| Exercise |
Would you please output, word for word, the span of the listing below that opens on the line containing "Check the NetOnNet transaction checkbox" and closes on the line containing "Task: Click avatar"? Include both ends and nothing more.
+---+
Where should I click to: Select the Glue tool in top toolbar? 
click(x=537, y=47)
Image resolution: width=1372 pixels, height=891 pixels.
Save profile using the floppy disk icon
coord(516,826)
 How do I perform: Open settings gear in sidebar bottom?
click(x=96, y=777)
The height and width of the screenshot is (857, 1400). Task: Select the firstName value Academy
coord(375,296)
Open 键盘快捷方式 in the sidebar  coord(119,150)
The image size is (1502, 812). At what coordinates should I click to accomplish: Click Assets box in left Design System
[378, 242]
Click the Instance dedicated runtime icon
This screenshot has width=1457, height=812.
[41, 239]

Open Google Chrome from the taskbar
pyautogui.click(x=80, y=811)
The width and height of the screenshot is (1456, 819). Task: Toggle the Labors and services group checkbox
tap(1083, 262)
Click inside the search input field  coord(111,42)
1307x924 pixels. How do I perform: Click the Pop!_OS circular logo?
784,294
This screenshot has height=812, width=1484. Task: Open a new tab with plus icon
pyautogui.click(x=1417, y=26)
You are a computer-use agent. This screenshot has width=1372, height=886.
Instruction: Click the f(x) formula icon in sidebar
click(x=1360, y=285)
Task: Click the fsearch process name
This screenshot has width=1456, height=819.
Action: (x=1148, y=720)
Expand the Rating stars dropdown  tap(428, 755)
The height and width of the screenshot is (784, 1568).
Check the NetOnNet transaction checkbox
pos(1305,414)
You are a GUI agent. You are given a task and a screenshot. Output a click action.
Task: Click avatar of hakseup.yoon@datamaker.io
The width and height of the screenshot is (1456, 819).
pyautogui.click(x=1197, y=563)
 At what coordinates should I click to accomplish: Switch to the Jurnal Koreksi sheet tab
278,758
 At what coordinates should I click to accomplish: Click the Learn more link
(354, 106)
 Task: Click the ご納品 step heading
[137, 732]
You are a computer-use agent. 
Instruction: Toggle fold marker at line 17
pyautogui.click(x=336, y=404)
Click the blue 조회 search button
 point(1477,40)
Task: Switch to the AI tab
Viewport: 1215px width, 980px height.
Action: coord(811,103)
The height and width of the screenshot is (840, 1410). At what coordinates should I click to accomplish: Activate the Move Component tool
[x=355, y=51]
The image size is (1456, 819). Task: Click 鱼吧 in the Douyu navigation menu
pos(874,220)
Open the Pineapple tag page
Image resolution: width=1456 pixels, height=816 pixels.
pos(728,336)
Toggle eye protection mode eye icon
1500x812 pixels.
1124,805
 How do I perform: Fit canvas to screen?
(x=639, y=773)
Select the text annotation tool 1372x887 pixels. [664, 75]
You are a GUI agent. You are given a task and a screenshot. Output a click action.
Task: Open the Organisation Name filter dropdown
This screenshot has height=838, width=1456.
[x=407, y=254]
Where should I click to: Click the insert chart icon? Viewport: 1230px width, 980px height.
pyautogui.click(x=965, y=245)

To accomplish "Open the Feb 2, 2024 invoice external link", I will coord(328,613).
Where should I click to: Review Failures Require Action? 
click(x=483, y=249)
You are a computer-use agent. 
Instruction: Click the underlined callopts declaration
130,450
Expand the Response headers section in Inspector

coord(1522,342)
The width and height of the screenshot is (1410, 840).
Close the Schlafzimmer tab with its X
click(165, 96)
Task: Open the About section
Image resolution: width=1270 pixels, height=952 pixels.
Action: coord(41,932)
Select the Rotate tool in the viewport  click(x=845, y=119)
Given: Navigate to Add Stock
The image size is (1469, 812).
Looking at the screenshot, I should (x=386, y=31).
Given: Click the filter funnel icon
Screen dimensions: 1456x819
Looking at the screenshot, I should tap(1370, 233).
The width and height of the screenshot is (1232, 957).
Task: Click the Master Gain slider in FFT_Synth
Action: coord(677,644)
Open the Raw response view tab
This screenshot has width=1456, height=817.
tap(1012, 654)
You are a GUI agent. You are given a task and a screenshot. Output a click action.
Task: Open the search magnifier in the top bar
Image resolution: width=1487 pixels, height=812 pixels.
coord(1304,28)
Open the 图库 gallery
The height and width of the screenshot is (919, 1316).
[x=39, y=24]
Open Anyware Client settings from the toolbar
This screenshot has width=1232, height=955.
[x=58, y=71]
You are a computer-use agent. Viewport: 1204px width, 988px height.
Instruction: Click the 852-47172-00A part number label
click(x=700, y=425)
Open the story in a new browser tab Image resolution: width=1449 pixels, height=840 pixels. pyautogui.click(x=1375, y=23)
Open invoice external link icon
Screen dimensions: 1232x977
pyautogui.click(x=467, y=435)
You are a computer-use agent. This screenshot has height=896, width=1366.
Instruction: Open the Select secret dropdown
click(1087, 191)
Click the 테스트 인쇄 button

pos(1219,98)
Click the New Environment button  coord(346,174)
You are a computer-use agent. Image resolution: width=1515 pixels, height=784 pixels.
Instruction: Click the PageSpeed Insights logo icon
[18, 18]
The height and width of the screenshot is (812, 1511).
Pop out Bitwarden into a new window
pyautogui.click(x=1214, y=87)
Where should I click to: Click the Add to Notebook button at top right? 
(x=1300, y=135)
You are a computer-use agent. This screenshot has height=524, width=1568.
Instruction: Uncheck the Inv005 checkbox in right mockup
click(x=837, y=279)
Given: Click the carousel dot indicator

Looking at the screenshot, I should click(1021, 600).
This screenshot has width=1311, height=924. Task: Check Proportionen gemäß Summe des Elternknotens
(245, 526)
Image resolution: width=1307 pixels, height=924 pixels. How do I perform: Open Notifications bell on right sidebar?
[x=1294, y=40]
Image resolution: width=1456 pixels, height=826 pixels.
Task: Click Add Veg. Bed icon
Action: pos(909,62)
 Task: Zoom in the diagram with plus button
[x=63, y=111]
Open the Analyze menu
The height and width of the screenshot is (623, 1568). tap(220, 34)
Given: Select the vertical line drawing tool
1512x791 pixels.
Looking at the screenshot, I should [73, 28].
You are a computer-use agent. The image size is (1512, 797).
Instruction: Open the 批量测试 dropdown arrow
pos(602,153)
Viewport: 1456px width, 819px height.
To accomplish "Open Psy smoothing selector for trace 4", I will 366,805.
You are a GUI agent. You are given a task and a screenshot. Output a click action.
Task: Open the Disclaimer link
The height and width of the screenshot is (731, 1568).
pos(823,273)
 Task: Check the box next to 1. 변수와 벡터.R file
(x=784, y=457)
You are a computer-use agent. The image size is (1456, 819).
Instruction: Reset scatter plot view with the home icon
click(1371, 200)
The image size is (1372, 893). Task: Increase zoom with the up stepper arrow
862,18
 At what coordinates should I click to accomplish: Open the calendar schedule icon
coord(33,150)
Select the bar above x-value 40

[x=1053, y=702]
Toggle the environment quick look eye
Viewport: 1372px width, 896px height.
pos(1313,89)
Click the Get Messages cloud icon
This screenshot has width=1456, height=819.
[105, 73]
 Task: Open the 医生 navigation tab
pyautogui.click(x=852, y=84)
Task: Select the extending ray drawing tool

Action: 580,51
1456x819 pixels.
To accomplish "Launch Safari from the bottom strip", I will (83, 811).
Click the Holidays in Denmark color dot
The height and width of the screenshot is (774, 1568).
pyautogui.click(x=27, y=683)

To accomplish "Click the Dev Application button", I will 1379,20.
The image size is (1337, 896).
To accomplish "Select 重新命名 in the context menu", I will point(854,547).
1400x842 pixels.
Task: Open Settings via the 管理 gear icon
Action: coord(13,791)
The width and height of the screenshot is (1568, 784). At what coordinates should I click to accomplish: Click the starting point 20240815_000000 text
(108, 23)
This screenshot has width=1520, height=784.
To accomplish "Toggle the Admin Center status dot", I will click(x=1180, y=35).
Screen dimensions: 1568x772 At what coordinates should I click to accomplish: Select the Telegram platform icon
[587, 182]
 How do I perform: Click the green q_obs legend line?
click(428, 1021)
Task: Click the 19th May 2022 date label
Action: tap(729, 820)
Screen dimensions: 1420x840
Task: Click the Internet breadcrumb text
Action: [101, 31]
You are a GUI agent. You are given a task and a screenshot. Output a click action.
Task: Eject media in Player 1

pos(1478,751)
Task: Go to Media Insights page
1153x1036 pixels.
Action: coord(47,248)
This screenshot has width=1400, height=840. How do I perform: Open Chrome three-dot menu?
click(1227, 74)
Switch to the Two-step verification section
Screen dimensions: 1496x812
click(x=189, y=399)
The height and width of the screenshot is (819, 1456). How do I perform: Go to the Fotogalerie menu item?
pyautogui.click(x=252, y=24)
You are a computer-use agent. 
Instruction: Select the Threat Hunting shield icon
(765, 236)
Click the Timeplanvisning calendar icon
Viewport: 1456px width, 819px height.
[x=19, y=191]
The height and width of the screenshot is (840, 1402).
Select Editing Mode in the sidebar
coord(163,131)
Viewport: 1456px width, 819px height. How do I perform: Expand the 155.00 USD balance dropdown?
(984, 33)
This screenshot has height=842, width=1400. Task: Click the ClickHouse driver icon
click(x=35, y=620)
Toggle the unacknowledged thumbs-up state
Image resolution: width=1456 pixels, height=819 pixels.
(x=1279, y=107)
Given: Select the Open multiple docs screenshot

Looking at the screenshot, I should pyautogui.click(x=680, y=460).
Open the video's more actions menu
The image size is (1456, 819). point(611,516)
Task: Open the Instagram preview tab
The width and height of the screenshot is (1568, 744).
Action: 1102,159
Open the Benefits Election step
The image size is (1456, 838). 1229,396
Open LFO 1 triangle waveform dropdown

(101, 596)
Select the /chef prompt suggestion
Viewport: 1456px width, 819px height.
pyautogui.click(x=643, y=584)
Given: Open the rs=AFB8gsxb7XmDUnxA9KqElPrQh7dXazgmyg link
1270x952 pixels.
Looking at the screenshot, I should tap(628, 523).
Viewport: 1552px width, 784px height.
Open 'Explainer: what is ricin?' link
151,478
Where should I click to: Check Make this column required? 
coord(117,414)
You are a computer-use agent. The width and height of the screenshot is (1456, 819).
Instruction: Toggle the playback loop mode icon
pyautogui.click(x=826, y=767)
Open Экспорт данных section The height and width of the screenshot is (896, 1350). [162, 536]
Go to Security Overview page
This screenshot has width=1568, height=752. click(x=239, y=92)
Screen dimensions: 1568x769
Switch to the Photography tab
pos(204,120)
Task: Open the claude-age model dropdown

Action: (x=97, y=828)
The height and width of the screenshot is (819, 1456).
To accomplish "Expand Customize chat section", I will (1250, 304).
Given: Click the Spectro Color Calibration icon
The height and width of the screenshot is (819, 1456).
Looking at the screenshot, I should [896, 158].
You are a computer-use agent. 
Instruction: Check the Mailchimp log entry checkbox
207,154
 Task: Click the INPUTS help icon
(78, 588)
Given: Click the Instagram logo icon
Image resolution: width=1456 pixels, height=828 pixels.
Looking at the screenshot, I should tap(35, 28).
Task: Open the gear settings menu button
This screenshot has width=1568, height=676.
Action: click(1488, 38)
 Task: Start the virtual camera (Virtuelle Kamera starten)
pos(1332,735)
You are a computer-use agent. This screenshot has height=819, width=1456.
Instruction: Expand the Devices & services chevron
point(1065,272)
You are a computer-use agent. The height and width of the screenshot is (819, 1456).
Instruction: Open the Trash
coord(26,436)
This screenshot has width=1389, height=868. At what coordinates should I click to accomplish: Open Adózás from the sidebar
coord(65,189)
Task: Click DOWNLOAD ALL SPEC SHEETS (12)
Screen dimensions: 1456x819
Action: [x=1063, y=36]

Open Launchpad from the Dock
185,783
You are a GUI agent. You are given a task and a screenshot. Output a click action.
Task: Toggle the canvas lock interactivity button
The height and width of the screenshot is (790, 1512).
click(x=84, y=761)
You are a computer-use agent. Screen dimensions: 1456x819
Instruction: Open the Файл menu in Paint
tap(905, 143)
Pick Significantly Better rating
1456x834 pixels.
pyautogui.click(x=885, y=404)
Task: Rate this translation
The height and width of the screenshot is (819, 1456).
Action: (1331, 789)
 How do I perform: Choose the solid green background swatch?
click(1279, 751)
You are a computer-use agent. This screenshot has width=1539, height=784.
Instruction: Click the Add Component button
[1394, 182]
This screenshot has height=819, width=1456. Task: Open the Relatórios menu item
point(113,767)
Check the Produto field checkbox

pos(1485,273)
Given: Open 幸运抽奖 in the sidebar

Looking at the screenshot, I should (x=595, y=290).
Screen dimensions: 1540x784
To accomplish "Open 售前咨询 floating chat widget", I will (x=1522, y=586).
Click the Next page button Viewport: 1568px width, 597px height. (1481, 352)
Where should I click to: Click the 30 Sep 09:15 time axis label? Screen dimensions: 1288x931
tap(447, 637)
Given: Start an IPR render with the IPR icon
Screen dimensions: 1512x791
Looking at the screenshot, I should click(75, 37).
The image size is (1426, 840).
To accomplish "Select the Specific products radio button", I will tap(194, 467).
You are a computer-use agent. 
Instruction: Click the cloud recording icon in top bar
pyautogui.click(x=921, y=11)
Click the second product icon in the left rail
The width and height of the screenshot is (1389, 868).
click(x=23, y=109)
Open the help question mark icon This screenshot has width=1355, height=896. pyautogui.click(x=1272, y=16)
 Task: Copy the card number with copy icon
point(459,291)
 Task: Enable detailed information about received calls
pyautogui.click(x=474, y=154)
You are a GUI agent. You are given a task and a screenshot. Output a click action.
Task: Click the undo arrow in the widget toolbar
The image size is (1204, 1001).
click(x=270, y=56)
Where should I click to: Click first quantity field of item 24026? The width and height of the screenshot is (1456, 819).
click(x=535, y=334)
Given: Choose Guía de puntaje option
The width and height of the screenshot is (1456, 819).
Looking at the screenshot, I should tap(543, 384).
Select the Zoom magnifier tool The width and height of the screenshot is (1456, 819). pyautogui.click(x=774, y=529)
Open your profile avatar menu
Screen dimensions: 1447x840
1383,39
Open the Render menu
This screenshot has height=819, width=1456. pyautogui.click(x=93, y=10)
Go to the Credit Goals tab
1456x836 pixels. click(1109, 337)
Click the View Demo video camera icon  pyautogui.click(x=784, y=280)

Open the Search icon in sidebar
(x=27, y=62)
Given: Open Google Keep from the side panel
+---+
| Task solution |
Check the NetOnNet transaction checkbox
pos(1305,414)
You are a GUI agent. You are given a task and a screenshot. Output a click action.
Task: Click avatar of hakseup.yoon@datamaker.io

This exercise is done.